Task details: Report all lines of the data below that hold the word "กงานใหญ".

•••

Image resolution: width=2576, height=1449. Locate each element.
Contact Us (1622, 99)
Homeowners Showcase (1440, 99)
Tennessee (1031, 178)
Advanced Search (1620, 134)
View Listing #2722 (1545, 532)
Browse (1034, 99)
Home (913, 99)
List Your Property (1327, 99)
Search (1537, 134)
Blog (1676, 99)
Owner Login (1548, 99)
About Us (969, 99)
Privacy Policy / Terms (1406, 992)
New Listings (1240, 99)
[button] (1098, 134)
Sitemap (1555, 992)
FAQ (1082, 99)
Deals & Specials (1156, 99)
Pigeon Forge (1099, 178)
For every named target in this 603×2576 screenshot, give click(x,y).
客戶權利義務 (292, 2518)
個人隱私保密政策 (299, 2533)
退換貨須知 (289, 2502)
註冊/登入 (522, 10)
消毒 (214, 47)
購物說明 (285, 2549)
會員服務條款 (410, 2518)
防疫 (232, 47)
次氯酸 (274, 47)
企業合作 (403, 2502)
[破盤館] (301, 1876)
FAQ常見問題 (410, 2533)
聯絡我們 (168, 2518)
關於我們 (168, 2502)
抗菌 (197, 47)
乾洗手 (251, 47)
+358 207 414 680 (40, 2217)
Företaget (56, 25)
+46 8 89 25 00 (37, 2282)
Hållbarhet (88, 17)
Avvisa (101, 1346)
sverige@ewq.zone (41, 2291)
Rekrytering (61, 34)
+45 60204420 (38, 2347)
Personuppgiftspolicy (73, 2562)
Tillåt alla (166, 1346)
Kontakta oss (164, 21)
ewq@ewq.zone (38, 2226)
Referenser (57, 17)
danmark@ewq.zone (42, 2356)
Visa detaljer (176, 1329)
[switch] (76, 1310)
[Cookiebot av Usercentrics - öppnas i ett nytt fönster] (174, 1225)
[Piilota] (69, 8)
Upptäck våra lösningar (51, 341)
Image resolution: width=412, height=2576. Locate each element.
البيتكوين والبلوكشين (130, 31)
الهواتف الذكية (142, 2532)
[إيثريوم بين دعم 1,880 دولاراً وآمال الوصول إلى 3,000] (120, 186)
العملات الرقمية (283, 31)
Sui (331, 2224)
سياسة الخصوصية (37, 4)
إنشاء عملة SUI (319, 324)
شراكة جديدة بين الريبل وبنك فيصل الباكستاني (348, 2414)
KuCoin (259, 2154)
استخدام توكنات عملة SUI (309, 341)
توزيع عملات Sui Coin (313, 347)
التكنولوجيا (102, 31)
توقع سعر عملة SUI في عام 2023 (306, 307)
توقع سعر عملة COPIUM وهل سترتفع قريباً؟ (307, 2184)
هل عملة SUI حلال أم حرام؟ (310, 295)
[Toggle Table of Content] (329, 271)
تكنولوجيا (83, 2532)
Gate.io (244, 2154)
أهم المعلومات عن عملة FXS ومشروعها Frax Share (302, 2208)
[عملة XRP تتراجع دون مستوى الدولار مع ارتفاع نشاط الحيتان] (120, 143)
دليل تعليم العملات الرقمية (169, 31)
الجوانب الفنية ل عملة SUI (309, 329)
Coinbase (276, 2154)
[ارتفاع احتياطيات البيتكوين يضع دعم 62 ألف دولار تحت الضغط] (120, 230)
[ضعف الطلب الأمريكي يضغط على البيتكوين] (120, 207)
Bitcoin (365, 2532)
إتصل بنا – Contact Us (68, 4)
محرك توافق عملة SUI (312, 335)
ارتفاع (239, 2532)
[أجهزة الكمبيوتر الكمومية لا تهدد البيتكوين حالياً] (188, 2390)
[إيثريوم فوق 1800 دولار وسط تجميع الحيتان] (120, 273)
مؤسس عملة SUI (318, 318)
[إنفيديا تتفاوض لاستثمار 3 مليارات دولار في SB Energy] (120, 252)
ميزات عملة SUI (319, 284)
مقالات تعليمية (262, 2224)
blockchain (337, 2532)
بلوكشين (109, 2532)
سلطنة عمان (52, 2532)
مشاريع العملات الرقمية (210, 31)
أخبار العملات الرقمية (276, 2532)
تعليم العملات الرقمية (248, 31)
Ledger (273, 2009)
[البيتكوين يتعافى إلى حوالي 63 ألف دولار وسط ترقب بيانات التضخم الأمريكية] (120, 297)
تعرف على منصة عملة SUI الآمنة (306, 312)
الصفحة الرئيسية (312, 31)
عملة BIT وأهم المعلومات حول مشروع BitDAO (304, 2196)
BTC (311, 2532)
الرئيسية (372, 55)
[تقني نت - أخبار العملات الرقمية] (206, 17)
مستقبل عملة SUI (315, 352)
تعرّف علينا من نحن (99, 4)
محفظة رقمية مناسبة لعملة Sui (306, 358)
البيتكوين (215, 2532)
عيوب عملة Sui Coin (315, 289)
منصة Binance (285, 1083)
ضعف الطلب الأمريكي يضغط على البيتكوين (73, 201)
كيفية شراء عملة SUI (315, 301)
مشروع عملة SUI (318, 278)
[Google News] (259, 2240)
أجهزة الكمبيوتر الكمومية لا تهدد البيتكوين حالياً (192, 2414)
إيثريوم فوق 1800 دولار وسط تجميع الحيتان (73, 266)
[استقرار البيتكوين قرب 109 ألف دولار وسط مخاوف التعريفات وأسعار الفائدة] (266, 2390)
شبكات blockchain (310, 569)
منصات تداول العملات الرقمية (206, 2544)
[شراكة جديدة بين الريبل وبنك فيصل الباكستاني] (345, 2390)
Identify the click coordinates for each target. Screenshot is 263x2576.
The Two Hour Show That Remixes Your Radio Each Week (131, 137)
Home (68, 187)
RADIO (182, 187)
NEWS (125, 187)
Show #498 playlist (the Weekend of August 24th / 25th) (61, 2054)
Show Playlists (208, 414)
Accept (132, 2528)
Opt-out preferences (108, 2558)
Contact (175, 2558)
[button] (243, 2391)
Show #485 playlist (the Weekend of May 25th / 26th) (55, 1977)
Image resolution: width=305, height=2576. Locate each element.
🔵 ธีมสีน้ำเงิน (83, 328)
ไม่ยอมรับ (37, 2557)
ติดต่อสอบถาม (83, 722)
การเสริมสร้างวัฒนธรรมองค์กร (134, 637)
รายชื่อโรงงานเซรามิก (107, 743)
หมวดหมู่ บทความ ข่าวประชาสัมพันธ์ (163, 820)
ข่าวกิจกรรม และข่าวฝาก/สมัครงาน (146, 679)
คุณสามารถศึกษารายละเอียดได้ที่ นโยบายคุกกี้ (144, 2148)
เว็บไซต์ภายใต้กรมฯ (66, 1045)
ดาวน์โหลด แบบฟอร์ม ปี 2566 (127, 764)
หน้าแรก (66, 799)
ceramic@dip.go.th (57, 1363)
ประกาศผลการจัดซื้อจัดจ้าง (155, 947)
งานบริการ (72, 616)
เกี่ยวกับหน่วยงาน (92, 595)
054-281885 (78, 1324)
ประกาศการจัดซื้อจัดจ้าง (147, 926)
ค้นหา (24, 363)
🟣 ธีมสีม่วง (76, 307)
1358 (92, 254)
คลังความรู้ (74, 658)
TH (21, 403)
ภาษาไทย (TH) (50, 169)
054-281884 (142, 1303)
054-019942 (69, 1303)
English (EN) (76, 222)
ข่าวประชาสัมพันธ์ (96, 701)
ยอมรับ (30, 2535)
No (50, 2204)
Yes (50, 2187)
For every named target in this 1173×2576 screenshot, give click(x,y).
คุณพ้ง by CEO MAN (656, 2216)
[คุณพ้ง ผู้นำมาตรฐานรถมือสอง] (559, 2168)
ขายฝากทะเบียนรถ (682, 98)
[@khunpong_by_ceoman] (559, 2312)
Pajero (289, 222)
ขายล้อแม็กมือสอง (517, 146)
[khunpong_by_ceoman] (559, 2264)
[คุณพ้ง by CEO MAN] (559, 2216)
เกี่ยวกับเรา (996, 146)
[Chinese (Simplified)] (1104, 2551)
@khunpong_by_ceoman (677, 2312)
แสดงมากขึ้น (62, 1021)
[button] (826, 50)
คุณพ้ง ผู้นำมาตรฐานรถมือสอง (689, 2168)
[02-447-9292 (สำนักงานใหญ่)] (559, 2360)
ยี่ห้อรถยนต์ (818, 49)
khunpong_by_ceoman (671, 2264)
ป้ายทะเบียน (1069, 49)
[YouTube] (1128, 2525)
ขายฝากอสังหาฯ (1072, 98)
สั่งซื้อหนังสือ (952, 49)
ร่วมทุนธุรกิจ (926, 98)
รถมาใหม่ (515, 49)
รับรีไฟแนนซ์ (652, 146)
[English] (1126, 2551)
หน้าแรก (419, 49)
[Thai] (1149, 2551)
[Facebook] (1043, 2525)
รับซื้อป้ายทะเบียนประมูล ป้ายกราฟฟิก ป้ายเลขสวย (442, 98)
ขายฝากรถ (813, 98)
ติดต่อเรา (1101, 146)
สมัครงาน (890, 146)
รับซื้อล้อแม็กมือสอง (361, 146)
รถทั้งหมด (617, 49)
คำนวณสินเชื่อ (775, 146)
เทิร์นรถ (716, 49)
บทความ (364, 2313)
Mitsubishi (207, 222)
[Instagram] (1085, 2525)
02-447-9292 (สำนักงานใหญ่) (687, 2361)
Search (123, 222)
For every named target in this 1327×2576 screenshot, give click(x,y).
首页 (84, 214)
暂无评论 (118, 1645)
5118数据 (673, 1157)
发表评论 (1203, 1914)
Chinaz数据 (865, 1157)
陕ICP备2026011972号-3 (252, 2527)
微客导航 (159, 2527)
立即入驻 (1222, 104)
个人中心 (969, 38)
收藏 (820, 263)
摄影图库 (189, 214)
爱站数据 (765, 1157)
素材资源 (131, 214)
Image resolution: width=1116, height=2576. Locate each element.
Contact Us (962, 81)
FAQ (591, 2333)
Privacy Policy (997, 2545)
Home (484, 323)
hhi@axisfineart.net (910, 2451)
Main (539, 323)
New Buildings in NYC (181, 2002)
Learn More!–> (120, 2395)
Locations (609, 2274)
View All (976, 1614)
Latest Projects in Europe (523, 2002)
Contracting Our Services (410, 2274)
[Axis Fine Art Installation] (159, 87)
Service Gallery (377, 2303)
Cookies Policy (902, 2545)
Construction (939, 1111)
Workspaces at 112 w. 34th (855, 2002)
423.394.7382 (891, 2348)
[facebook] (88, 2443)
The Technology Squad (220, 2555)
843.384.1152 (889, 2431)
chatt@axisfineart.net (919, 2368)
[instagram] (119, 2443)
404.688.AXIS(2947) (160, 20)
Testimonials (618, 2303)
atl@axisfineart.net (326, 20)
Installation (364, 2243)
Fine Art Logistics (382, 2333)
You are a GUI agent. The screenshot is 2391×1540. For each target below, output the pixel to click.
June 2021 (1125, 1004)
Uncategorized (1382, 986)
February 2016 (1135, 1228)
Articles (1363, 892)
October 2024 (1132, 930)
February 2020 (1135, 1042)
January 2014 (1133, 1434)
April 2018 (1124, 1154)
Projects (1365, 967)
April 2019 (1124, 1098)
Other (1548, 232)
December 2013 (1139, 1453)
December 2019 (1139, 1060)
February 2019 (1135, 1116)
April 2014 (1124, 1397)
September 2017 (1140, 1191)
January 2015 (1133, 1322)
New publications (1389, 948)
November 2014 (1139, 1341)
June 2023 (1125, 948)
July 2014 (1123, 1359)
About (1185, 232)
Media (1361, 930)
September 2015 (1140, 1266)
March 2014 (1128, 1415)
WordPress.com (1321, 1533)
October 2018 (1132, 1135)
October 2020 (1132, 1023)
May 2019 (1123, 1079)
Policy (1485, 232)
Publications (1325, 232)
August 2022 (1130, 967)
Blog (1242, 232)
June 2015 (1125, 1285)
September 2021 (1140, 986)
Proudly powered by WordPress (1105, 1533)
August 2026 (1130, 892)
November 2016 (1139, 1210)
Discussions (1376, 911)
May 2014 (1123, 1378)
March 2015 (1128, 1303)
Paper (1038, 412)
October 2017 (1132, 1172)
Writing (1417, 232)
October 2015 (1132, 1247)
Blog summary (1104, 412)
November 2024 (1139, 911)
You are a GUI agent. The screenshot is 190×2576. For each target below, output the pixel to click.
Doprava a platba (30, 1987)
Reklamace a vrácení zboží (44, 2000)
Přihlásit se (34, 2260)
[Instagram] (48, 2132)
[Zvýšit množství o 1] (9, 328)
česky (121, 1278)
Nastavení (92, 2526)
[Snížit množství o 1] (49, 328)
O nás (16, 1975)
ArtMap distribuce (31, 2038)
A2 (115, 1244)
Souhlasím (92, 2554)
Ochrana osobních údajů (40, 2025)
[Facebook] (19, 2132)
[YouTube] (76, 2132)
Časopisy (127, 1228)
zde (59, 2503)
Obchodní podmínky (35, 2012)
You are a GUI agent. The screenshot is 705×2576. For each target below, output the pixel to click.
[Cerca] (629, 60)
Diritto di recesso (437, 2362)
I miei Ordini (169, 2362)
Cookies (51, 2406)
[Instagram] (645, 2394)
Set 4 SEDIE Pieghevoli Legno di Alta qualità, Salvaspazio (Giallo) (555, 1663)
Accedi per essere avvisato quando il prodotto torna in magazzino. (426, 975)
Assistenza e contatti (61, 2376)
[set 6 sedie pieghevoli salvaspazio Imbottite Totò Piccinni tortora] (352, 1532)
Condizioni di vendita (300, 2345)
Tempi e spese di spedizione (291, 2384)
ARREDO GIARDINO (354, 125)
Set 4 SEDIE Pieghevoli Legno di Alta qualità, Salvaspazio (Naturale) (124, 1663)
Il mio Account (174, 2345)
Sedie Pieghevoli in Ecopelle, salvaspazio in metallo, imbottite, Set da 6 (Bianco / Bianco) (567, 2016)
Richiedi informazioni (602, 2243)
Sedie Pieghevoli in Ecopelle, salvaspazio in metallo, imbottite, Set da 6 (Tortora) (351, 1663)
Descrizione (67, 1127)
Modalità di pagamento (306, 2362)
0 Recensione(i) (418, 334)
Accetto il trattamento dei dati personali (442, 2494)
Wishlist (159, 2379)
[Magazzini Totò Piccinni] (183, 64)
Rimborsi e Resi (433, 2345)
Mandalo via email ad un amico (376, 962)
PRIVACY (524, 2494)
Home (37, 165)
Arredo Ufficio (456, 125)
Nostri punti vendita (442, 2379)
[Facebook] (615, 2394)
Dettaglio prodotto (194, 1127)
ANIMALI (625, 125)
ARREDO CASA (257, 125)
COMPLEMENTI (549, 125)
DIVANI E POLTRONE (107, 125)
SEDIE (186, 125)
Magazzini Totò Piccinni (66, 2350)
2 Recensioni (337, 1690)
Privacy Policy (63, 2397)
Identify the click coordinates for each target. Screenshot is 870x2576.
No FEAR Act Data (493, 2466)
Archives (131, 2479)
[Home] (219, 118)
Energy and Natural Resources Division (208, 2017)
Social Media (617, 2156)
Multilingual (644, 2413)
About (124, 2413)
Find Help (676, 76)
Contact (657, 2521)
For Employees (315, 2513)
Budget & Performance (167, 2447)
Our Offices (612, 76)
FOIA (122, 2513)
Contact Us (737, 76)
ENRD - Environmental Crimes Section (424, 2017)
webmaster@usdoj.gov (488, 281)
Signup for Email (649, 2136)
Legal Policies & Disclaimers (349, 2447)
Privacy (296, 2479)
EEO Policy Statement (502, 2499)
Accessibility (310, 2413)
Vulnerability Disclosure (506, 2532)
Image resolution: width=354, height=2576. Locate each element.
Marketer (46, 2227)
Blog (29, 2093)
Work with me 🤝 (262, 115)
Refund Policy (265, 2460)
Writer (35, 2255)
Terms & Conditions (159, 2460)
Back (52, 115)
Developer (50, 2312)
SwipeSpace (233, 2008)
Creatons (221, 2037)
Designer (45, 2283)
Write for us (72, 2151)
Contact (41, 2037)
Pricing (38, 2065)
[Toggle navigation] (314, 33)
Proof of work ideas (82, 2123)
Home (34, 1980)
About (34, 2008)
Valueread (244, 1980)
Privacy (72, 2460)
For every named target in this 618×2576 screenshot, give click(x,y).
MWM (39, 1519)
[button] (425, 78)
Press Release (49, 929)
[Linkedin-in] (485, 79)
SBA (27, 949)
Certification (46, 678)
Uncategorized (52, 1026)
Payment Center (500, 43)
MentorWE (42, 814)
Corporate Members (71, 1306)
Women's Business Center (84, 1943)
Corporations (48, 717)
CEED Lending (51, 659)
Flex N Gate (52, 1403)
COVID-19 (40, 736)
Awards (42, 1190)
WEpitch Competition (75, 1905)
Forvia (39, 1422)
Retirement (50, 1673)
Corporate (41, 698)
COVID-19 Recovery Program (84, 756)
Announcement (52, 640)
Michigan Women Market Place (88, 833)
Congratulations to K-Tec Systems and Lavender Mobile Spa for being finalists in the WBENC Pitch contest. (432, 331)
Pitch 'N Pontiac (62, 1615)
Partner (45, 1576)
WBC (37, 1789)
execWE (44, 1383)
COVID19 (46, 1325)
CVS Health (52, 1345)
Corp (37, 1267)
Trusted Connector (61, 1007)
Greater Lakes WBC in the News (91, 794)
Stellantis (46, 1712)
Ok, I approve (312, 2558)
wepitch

•••

Written answer:
[02-447-9292 (สำนักงานใหญ่)] (559, 2360)
02-447-9292 (สำนักงานใหญ่) (687, 2361)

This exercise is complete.